* _OBJECTIVE 1_
Reproduce the rows verbatim, from the first row to the line containing "all (480, 695)", including both.

* _PROVIDED PASSAGE_
[start]

Hi
I'm looking for help on solving Linear Diophantine Equation
15y + 27x = 39
partial solution
y = (39-27x)/15
y = (39 - 12x - 15x)/15
y = (39 - 12x)/15 - x
Next step? I'm unsure
Thanks in advance
I'm not sure this is how you are expected to solve this, or even if thisOriginally Posted by delpin
is the simplest method; but:
First divide through by $\displaystyle 3$ and rearrange to get:
$\displaystyle
5y+9x-13=0
$
Now this gives:
$\displaystyle
4 x -3 \equiv 0 \mod\ 5
$
So there exists an integer $\displaystyle \lambda$ such that:
$\displaystyle
4 x=5\lambda+3
$
Now the LHS (left hand side) is even, so $\displaystyle \lambda$ must be odd.
So let $\displaystyle \lambda=2\mu+1$, then:
$\displaystyle
4x=10\mu+8
$
But the LHS is divisible by $\displaystyle 4$ so the RHS must also be divisible by
$\displaystyle 4$ so $\displaystyle \mu$ must be even., so we may write it as $\displaystyle \mu=2\kappa$, and then:
$\displaystyle
x=5\kappa+2
$
Now substituting this back into $\displaystyle 5y+9x-13=0$ gives:
$\displaystyle
y=-9 \kappa-1
$
So we see that for any $\displaystyle \kappa \in \mathbb{Z}$:
$\displaystyle
x=5\kappa+2$
$\displaystyle y=-9 \kappa-1
$
is a solution.
RonL
Use the following theorem,
Given a diophatine equation with $\displaystyle \gcd(a,b) |c$
$\displaystyle ax+by=c$
and $\displaystyle x_0,y_0$ is a particular solution
Then all solutions and every solution is,
$\displaystyle x=x_0+\frac{b}{d}t$
$\displaystyle y=y_0-\frac{a}{d}t$
for an integer $\displaystyle t$
------
You have,
$\displaystyle 15y+27x=39$
You can leave it the way it is but I suggest to divide by 3,
$\displaystyle 5y+9x=13$
You need to find a specific solution. Which can be done with trail and error. (Otherwise you can use the Euclidean Algorithm or Coutinued fractions to get a particular solution).
We can easily see that $\displaystyle y=-1$ and $\displaystyle x=2$ work.
Also $\displaystyle \gcd(5,9)=1$ which divides 13.
Thus, all solutions are,
$\displaystyle y=-1+9t$
$\displaystyle x=2-5t$
Note it might look different from CaptainBlack's but they are both equivalent.

[end]

Entries locating text and items:
[start]

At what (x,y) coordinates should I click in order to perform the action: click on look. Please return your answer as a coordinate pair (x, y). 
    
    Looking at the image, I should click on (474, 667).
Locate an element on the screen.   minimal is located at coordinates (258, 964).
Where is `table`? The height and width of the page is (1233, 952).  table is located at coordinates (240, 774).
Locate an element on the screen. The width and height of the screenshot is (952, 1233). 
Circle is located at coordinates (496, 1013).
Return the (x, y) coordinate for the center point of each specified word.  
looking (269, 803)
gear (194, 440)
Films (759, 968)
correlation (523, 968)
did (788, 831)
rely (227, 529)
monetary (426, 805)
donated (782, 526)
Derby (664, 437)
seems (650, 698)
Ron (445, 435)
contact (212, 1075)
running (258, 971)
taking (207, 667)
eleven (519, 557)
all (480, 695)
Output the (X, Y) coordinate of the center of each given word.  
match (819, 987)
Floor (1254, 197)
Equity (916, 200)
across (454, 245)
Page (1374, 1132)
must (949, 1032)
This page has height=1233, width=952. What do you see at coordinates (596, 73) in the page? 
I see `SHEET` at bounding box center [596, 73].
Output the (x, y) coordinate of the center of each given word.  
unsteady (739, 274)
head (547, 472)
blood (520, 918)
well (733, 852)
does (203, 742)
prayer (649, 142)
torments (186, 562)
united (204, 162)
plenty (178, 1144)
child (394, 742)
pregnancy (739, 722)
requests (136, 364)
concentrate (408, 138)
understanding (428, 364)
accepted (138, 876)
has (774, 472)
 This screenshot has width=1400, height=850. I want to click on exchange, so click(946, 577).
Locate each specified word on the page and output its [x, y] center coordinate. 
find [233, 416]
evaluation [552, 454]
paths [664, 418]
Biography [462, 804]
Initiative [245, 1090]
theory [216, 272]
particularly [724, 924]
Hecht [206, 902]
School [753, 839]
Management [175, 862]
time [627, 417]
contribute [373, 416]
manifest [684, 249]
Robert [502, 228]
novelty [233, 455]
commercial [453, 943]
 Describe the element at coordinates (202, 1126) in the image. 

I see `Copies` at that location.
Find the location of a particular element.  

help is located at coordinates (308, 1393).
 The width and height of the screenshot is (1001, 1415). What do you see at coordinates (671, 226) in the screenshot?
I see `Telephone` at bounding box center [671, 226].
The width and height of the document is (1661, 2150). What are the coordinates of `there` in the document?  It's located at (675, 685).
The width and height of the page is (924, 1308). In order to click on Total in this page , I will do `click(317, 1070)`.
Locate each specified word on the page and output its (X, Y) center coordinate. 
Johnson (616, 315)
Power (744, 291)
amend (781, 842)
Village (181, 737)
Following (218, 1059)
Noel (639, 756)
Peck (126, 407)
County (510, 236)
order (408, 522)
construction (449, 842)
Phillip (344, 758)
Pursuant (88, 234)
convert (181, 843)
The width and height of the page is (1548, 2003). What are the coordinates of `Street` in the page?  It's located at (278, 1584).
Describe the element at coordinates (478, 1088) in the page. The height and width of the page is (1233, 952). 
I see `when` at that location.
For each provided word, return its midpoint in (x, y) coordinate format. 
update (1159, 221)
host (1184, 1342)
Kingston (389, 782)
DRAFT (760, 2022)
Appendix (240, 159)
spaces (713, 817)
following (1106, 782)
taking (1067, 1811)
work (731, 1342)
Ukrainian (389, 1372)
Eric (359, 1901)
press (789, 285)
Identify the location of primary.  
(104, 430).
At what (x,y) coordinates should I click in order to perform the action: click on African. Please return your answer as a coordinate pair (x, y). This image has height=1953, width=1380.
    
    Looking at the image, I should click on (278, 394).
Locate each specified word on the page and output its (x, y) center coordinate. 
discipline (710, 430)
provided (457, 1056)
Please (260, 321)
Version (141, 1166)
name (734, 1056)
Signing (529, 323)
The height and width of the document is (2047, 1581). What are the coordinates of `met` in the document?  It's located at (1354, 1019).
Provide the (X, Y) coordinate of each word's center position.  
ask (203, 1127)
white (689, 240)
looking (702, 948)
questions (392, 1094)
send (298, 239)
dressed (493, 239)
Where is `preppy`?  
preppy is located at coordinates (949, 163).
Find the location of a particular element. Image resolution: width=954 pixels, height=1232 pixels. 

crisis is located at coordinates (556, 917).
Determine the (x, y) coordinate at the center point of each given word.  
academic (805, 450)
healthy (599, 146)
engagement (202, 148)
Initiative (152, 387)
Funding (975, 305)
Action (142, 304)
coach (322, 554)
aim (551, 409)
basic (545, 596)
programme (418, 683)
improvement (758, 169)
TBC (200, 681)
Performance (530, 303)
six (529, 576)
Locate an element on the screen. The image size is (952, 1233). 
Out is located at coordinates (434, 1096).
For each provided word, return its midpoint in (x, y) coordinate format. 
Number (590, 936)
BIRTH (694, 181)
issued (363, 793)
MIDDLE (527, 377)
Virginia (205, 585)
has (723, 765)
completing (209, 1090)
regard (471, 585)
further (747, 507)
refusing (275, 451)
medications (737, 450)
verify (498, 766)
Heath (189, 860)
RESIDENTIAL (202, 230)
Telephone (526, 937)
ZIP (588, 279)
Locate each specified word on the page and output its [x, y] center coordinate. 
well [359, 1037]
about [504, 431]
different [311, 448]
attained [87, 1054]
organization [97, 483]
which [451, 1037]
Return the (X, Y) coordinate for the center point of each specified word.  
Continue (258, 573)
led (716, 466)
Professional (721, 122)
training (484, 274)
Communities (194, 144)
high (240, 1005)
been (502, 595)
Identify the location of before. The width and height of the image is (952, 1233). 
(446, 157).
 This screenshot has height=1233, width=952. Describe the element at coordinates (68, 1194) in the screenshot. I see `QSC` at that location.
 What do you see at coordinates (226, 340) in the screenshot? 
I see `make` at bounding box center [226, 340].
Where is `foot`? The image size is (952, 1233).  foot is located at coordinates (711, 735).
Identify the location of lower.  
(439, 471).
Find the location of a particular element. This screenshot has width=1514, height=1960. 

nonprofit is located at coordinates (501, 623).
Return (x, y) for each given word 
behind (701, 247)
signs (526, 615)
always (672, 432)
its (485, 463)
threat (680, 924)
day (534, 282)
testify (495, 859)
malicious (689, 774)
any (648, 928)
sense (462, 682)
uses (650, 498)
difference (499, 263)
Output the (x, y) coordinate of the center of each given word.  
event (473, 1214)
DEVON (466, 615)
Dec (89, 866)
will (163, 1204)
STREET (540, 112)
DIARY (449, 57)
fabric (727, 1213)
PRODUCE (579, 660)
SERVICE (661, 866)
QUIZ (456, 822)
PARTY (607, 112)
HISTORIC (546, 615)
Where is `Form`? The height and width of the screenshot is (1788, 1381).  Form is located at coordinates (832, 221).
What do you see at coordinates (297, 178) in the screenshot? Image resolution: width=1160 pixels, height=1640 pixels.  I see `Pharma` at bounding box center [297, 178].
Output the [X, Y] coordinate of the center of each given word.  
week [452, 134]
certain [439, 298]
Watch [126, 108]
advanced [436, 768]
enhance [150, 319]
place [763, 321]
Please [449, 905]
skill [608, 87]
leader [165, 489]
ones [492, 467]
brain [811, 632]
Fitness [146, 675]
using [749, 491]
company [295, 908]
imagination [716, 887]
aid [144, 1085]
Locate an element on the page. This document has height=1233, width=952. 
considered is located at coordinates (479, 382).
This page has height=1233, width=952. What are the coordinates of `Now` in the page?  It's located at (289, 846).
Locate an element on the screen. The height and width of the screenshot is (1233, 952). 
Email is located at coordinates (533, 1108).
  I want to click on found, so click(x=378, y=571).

[end]

* _OBJECTIVE 2_
In the forum thread on the Diophantine equation, condense the paragraph beginning "You need to find a specific solution" into one shorter sentence that keeps its main facts.

* _FINAL RESULT 1_
At what (x,y) coordinates should I click in order to perform the action: click on look. Please return your answer as a coordinate pair (x, y). 
    
    Looking at the image, I should click on (474, 667).
Locate an element on the screen.   minimal is located at coordinates (258, 964).
Where is `table`? The height and width of the page is (1233, 952).  table is located at coordinates (240, 774).
Locate an element on the screen. The width and height of the screenshot is (952, 1233). 
Circle is located at coordinates (496, 1013).
Return the (x, y) coordinate for the center point of each specified word.  
looking (269, 803)
gear (194, 440)
Films (759, 968)
correlation (523, 968)
did (788, 831)
rely (227, 529)
monetary (426, 805)
donated (782, 526)
Derby (664, 437)
seems (650, 698)
Ron (445, 435)
contact (212, 1075)
running (258, 971)
taking (207, 667)
eleven (519, 557)
all (480, 695)

* _FINAL RESULT 2_
A specific solution must be found, either by trial and error or by the Euclidean Algorithm or continued fractions.